===== GIVEN RECORDS =====
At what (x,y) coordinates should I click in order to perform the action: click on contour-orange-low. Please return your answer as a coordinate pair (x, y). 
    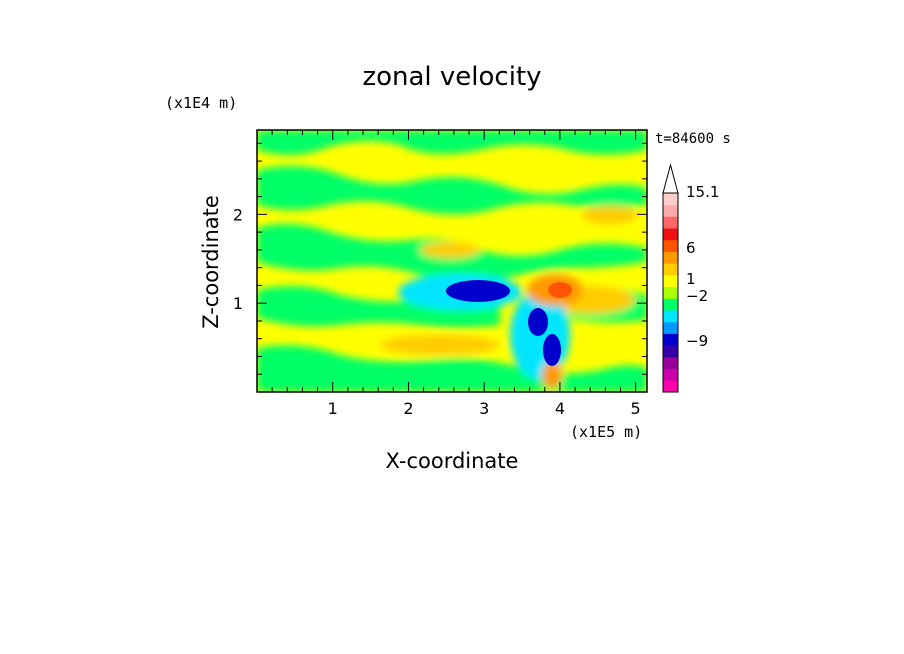
    Looking at the image, I should click on (440, 345).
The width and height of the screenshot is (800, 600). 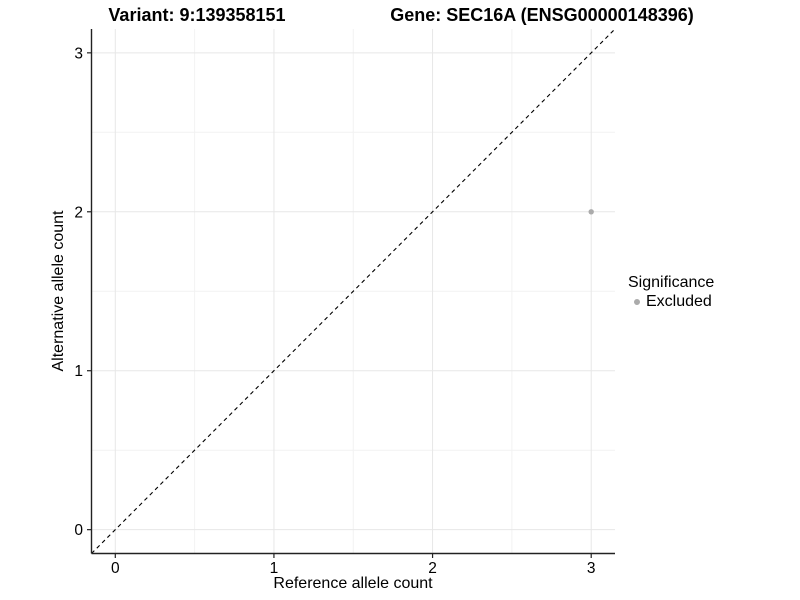 I want to click on excluded-point-icon, so click(x=637, y=302).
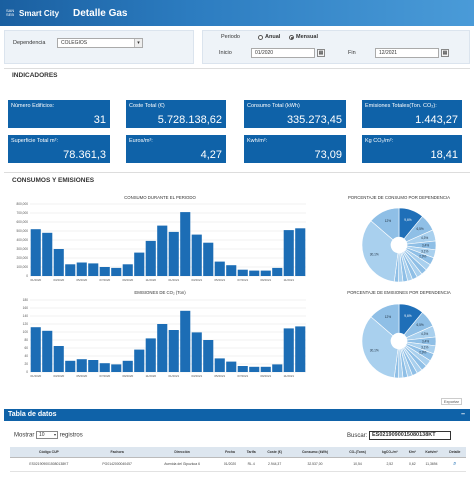 This screenshot has height=480, width=474. I want to click on chart-title: PORCENTAJE DE CONSUMO POR DEPENDENCIA, so click(399, 198).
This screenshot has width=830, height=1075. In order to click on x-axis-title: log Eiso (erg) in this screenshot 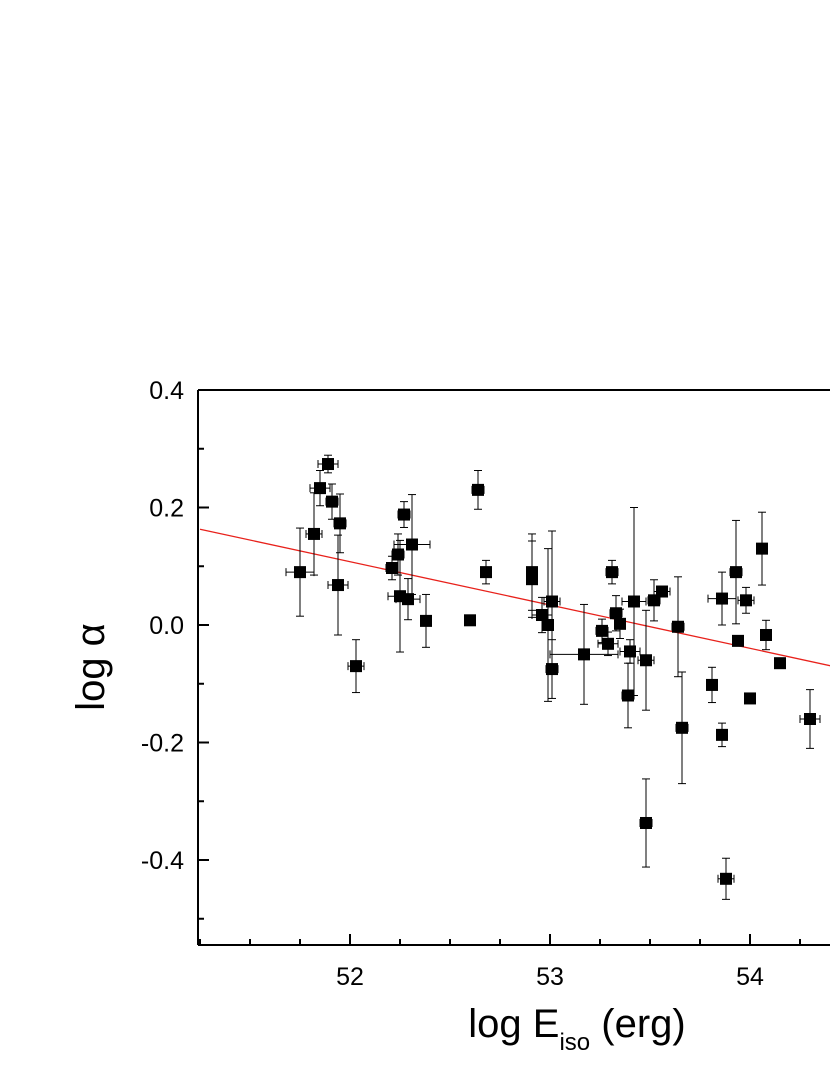, I will do `click(576, 1029)`.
=====
## EXERCISE DETAILS
Copy the lines word for word, from the very first one up to and including the line that contains "Looking at the". Leave out the pictures.

## RESULT OF THE EXERCISE
At what (x,y) coordinates should I click in order to perform the action: click on contour-orange-low. Please return your answer as a coordinate pair (x, y). 
    Looking at the image, I should click on (440, 345).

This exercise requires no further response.